Subscribing to feeds via little Google buttons

11/28/2005 10:20:00 AM
Posted by Chris Wetherell, Software Engineer

The web is full of little buttons these days. Little buttons pop up everywhere to email an article, watch a video, play a song, post to your blog, or bookmark a site. They can claim affiliation to various ideas, communities, or ideologies. Browsing the web these days with an eye towards looking at these tiny, active buttons is almost zoological in nature.

See!→ Add to Google

In recent days we added a little button to the button zoo. Google is now offering a little "Add to Google" button which you can put on your site, blog, or corner of the web that can make it easy for people to subscribe to your feed. Here's some instructions for adding the button to your site.

§ **Task to carry out**
List every action that, according to the post about the Google button, little buttons on the web pop up to let you do.

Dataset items
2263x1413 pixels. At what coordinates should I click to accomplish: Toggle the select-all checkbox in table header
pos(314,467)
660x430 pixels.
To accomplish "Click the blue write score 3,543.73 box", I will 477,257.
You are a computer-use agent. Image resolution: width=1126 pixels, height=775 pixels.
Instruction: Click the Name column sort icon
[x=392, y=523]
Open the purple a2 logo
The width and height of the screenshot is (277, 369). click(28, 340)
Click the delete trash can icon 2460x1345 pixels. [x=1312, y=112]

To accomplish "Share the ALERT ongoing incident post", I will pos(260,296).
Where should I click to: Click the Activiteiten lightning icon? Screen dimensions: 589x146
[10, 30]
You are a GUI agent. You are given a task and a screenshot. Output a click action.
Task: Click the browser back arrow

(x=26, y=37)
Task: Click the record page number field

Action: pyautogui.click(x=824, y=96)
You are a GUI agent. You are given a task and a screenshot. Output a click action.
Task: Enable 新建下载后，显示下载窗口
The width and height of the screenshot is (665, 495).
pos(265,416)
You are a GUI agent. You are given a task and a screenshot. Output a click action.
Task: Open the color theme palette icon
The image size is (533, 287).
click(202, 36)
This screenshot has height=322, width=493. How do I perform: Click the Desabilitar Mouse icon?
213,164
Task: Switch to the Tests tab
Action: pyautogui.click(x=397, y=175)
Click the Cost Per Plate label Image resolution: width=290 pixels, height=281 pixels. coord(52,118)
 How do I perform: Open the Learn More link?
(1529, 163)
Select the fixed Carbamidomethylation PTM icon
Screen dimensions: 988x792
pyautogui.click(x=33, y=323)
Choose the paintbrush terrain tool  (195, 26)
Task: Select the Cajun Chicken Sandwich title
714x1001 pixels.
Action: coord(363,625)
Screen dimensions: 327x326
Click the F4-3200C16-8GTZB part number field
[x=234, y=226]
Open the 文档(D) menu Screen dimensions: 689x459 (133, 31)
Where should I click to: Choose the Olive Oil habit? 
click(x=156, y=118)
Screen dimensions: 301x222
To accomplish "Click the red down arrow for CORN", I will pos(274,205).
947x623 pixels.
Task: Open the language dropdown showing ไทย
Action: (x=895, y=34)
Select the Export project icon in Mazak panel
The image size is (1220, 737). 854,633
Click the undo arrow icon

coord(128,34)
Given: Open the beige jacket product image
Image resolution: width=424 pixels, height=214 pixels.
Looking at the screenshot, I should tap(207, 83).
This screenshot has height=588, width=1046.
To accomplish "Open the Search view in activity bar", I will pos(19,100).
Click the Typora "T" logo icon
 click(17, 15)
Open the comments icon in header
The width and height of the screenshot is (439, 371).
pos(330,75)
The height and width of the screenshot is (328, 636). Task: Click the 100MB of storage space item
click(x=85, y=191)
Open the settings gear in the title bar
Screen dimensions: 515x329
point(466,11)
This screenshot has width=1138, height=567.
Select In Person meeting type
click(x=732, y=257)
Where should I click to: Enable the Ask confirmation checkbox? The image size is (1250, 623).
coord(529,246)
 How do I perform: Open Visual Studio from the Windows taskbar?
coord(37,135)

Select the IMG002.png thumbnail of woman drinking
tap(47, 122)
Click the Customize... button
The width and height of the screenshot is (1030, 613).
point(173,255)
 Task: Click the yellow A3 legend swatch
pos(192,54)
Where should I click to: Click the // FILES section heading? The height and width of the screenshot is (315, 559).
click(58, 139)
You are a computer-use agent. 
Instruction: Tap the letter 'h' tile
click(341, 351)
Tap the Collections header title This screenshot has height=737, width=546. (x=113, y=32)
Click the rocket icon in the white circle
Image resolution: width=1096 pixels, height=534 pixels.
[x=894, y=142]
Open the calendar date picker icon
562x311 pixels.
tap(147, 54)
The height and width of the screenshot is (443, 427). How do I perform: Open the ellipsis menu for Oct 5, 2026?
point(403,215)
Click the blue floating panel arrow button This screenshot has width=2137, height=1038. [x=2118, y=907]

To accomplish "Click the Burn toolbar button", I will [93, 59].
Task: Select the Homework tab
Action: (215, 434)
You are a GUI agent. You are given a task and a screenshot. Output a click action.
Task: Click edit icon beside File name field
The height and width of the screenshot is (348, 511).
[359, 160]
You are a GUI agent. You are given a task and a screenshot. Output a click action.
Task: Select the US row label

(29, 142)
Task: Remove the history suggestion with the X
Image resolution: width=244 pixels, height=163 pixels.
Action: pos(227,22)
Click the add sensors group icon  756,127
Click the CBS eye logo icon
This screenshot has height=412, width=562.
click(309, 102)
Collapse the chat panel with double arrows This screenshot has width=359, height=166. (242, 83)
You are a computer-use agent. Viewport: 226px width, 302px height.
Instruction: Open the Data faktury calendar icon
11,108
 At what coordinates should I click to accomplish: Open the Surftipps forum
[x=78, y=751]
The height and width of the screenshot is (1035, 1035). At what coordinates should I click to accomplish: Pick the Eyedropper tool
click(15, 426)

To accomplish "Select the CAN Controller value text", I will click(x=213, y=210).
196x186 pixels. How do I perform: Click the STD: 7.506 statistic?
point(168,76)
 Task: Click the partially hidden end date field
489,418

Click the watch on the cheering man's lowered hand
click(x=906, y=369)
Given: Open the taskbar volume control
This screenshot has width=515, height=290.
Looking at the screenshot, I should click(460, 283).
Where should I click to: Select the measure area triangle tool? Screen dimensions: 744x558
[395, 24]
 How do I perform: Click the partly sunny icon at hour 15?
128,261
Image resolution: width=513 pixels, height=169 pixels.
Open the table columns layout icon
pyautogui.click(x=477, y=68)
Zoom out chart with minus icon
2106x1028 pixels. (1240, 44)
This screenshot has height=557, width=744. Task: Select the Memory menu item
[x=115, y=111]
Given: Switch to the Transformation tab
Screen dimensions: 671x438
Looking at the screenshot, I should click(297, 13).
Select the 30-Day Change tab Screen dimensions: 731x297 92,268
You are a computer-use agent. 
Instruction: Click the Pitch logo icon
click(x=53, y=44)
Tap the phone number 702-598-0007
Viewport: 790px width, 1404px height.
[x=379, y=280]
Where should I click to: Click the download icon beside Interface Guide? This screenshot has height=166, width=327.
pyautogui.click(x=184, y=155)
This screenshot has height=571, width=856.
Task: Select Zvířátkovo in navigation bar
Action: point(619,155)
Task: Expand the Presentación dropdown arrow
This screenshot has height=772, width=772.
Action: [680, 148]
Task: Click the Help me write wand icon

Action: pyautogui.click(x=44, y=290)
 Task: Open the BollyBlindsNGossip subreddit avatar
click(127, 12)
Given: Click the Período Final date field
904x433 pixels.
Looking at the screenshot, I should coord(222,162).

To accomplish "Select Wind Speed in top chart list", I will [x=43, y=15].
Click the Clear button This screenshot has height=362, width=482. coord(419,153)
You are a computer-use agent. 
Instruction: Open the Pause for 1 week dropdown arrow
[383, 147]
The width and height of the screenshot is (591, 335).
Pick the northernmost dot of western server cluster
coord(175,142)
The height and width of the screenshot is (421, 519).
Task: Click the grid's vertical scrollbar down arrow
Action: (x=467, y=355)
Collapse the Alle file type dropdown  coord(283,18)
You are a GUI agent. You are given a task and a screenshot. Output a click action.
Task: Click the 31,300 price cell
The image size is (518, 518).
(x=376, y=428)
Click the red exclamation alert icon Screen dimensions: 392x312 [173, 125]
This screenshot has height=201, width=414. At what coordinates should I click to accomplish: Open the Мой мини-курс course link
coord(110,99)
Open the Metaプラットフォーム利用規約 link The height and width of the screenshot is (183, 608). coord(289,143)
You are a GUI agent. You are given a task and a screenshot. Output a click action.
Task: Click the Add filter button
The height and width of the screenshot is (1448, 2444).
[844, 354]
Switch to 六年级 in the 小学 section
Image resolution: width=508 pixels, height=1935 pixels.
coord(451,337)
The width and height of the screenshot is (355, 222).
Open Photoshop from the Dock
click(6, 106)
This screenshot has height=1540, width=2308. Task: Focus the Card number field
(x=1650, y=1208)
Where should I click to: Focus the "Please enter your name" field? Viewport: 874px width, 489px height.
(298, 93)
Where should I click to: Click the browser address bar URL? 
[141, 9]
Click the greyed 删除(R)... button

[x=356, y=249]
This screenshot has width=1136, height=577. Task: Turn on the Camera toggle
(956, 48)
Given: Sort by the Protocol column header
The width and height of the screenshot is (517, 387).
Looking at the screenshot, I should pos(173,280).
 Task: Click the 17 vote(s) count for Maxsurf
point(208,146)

§ **Answer below**
- Email an article
- Watch a video
- Play a song
- Post to your blog
- Bookmark a site